Prime Minister Stephen Harper should take his own advice on engaging with Cuba and work towards similar efforts with Iran, experts say.
At the Summit of the Americas in Panama City this weekend, Harper made time for a “good and long discussion” with communist Cuba leader Raul Castro — just three years after vetoing the country’s participation at the same meeting. Speaking to reporters shortly afterwards in Panama City, Harper explained his change of heart: “I have become convinced that a different approach is appropriate at this point in time … We’re at a point where an engagement is more likely to lead us to where we want to go than continued isolation.”
But that approach stands in stark contrast to the government’s positioning around engagement with another controversial regime: Iran.
Peter Jones, an associate professor at the University of Ottawa focusing on the Middle East and a former senior analyst for the Security and Intelligence Secretariat of the Privy Council of Canada says Harper is right in saying that regimes such as Cuba’s need to be cautiously engaged to see if change is possible.
“Trying to fully isolate such regimes doesn’t work unless all members of the international community are prepared to join, and they were not in the case of Cuba,” said Jones. “The same thing can be said of Iran. It has not been possible to isolate it, and it’s time to try cautious engagement.”
While the Harper government’s policies around Iran are in line with those of Western allies like the U.S., its rhetoric has been pointedly harsher.
Three years ago, Harper called Iran the “world’s most serious threat to international peace” and has said it will judge Iran on its actions rather than its words when it comes to considering any engagement with the regime.
“Canada has taken quite hostile positions rhetorically towards Iran. We do have a harsher stance than some of our allies,” said Thomas Juneau, an assistant professor at the University of Ottawa and former Middle East strategic analyst for the Department of National Defence. “Part of the answer is this government, i.e: this (prime minister), holds quite Manichean views.”
In contrast, U.S. President Barack Obama has led negotiations with Iran towards a much-hoped for nuclear deal that would limit the country’s ability to enrich nuclear-grade uranium while also lessening some sanctions.
While that engagement has come under harsh criticism, it has also been hailed as a significant step towards a new kind of diplomatic relationship with the country.

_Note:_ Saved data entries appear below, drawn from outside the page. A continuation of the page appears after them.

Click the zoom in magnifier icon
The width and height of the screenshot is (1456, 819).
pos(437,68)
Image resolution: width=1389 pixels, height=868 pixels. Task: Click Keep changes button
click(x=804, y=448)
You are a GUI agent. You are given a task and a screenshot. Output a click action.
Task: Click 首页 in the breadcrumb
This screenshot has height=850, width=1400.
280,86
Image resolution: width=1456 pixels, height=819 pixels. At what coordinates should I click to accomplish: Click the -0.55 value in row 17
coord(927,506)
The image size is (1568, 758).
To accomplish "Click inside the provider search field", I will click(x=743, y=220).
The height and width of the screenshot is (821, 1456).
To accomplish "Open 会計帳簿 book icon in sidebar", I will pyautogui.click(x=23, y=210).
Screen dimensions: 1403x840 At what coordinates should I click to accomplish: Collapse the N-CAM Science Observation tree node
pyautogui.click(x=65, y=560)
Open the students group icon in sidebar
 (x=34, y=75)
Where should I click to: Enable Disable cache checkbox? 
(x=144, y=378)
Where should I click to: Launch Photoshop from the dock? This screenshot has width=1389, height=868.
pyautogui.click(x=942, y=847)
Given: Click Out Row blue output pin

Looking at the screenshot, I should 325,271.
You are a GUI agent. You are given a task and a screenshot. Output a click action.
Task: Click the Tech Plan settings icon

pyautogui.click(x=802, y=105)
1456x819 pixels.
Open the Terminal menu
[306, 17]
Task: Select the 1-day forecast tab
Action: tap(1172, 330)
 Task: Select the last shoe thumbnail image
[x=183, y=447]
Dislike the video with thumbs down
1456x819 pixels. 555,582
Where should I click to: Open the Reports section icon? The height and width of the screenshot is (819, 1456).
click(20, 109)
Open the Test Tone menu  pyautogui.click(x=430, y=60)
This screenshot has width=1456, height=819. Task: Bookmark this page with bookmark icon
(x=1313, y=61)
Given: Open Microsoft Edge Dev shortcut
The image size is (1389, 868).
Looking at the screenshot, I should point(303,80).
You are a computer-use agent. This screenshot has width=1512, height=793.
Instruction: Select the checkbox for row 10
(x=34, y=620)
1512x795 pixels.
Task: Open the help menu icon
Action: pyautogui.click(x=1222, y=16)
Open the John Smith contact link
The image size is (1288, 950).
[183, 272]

“The doctrine is: We will engage, but we preserve all our capabilities,” Obama said in an April 5 New York Times interview. “What we’ve seen over the last several years, I think, is the opportunity for those forces within Iran that want to break out of the rigid framework that they have been in for a long time to move in a different direction. It’s not a radical break, but it’s one that I think offers us the chance for a different type of relationship, and this nuclear deal, I think, is a potential expression of that.”
Recent government criticism of Iran has focused on its abysmal human rights record and its lack of democracy, both of which Harper highlighted as ongoing concerns in Cuba as well. Given the Harper government’s unequivocal support of Israel, the fact that Iran is considered by Israel to be an existential threat also informs the dynamic.
Open Engagement is Way to Proceed
Even so, opening the path to engagement rather than focusing on isolation is the only way to move forward in addressing those, Jones said.
“I hope Mr. Harper will follow the logic that he has outlined on Cuba,” he noted.
Harper’s former top advisor, Tom Flanagan, says a change in the government’s refusal to engage with Iran isn’t out of the question.
But, it would all come down to whether Harper sees proof Iran is moving towards a direction he approves of.
“Stephen doesn’t change his mind easily, but he will change in response to evidence. Think how he changed on Afghanistan and China, as well as Cuba,” said Flanagan.
“He won’t change his commitment to Israel, but he could change his views on Iran if that regime starts to behave differently.”